Obrazek z R nie będzie ładniejszy niż z 6d, ale przełomowa zmiana w tym przypadku to jest AF. Miałem 6d, potem 6d2, a aktualnie mam R.
Do krajobrazu, portretu, rodziny R jest bardzo przyzwoity. Daje więcej detalu niż 6D(30 vs 20 Mpx), lepszy DR, kolory typowe jak to u C.
AF bardzo skuteczny, wizjer bardzo dobry co jest ważne dla przesiadającego się z DSLR.
Jakoś nie czuję Twoich rozterek . Mało fps, crop na video 4K?
Lekiem na te dylematy może być dobra cena na Black Friday.
Cztery lata temu zmieniłem 5DII na R i nie widzę żadnej potrzeby dalszych zmian póki co.
Współpraca ze szkłami EF idealna, obrazek jak dla mnie bardzo przyzwoity.

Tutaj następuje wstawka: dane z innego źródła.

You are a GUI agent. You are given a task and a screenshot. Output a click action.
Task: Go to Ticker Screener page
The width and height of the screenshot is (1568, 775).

https://500px.com/p/m_kowalczyk?view=galleries
EOS R5, RF 14-35/4L, RF 24-105/4L, C35/2 IS, C70-300L IS, M6II, M11-22, M22, M32, S56/1.4, M55-200
Sam niedawno wymieniłem stare 6D na EOS R. Jakość obrazka wydaje mi się bardzo zbliżona. Z testów wynika, że R ma sporą przewagę przy wyciąganiu detali z cieni, ale jeszcze nie miałem okazji tego porządnie sprawdzić.
Różnica w rozdzielczości matrycy nie była dla mnie żadnym argumentem, niemniej jest wyraźnie widoczna.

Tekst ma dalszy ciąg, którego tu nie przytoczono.